Honeywell suspended the sale last year to obtain environmental approvals from the state and expects to resume negotiations later this year.

"A decision was made late last year not to pursue the project," James Yolles, a spokesman for the Kushners said Wednesday, "because the company was not persuaded by the economics of the deal."

The Kushners' decision to drop out of the bidding was first reported by Bloomberg.

But the mayor of Jersey City, Steven Fulop, also cast a shadow over an existing Kushner project: the $820.8 million, twin-towered complex known as One Journal Square.

A joint venture of Kushner Companies and KABR Group, the complex would entail 1,476 apartments, shops and office space. A third company, WeWork, which builds shared office spaces, recently dropped out of the project. Kushner Companies is negotiating to buy WeWork's stake in the project, according to the group's spokesman, Mr. Yolles.

Mr. Fulop announced Sunday on social media that the city would not support Kushner's recent application for additional subsidies, including tens of millions of dollars in property tax breaks over 30 years and $40 million in city bonds.

The development had already obtained state approval for more than $90 million in tax credits for the 10-story base of the complex and one of the two towers. With the loss of WeWork, that number has been cut to $34 million.

Last week, the city provisionally rejected the developers' request for additional subsidies because the components of the complex have changed over time and the total subsidy package would have exceeded anything the city has given other projects in that neighborhood. The plans, to be built in two phases, now call for more apartments and less office space than originally proposed.

"Our current proposal for One Journal Square would provide 4,000 sorely needed union jobs and $180 million in tax revenue for Jersey City over the next 30 years," Mr. Yolles said. He said that the developers had changed the project to focus more on residential and retail based on the market.

Jared Kushner was chief executive of Kushner Companies until he joined the White House in January. But last weekend, his sister Nicole Meyer alluded to the family's ties to the Trump administration when she pitched the Journal Square project to prospective investors in China.

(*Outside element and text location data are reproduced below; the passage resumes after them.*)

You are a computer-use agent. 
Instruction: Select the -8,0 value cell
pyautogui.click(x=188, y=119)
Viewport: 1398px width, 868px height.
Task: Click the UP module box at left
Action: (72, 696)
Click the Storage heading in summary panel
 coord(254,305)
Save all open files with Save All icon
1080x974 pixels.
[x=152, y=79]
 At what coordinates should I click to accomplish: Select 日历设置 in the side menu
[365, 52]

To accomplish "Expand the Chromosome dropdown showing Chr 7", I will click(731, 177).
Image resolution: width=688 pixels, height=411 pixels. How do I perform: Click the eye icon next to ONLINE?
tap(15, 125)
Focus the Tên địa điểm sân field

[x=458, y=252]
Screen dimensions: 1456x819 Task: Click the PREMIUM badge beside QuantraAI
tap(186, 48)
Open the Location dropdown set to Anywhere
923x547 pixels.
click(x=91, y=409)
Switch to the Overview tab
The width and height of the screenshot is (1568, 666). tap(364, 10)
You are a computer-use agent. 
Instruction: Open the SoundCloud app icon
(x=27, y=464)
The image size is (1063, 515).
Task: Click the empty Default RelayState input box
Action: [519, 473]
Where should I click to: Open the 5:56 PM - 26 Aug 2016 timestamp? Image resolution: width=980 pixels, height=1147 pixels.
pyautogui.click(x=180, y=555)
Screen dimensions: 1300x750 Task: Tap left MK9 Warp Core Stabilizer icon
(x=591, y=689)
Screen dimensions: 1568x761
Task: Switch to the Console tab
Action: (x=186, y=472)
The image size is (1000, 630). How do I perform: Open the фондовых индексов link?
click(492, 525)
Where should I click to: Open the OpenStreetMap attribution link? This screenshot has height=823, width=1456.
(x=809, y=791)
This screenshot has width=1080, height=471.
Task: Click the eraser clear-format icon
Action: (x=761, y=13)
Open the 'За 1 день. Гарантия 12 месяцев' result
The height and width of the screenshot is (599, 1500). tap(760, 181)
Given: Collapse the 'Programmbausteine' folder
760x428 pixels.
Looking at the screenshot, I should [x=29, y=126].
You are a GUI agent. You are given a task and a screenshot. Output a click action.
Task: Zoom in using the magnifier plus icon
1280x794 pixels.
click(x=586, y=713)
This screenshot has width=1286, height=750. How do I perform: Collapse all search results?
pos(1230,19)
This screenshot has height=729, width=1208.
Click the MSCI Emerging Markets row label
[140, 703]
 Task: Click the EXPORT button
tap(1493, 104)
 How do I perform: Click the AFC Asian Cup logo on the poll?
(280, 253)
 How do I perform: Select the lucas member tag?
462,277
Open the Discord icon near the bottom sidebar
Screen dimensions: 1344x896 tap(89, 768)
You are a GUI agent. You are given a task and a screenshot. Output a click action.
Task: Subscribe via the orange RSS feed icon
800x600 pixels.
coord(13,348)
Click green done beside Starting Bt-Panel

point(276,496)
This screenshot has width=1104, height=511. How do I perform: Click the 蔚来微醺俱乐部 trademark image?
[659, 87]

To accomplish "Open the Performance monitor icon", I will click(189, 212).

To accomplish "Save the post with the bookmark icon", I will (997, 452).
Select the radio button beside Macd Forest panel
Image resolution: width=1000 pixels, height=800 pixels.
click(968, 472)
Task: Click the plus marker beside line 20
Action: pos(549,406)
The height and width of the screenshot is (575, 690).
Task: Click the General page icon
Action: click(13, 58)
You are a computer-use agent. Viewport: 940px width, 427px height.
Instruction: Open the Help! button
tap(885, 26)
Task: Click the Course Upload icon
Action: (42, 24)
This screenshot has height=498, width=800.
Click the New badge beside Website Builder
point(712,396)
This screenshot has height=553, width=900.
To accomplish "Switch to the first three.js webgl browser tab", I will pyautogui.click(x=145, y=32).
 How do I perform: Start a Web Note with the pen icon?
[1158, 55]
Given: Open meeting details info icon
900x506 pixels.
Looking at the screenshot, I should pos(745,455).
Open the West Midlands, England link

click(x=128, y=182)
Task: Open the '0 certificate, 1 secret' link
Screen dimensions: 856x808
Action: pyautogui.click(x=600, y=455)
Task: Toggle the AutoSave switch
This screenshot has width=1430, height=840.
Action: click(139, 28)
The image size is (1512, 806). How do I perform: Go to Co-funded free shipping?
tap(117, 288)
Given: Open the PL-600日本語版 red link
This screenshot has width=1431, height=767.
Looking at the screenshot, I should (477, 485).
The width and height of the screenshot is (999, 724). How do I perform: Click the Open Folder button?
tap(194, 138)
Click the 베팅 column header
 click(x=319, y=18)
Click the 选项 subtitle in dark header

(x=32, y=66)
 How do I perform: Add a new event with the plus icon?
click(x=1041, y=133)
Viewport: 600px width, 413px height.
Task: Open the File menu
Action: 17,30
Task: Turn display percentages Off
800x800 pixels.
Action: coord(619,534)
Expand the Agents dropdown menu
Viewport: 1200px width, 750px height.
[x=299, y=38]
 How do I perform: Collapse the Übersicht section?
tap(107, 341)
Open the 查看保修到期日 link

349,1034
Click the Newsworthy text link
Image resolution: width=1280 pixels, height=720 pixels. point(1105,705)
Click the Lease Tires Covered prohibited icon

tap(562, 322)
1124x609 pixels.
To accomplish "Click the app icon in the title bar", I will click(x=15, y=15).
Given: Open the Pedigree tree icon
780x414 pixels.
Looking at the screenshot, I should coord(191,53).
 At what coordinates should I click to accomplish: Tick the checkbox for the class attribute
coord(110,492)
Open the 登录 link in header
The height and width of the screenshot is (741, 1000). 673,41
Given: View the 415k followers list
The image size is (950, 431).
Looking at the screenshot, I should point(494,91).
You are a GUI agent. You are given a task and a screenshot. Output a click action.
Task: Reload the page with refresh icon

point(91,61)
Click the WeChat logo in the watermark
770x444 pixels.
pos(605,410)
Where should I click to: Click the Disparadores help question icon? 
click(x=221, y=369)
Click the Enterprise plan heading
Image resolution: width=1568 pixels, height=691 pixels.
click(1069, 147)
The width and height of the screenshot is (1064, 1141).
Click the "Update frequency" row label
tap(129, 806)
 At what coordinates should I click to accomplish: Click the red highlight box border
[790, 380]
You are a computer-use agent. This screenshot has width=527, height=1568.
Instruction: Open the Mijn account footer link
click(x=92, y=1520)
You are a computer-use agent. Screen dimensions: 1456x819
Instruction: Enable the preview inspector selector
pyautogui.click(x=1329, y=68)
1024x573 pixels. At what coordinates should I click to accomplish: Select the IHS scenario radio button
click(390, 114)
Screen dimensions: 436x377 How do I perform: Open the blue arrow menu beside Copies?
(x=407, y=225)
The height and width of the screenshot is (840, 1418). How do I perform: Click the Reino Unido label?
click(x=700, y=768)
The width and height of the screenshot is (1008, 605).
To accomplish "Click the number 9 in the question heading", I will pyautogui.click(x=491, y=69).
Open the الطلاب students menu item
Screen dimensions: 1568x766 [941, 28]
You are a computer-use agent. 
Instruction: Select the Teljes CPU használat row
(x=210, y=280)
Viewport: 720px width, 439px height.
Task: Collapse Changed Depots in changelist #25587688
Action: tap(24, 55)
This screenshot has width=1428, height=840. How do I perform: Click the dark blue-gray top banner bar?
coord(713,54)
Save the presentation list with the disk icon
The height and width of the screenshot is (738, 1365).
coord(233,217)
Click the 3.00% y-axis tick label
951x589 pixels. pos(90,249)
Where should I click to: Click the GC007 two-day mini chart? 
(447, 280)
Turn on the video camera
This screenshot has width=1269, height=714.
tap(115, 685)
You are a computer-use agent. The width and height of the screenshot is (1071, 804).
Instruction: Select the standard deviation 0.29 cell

Kushner and KABR recently eliminated some of the office space, which had garnered the state tax breaks, and expanded the number of apartments. Those changes will have to be approved by the city planning board, according to city officials, although Kushner disputes the necessity of that step.

The Kushners opened Trump Bay Street, a 53-story residential tower, in Jersey City last year. They have two commercial projects in the planning stages and a third residential tower in Journal Square, which would rise 72 stories with 741 units.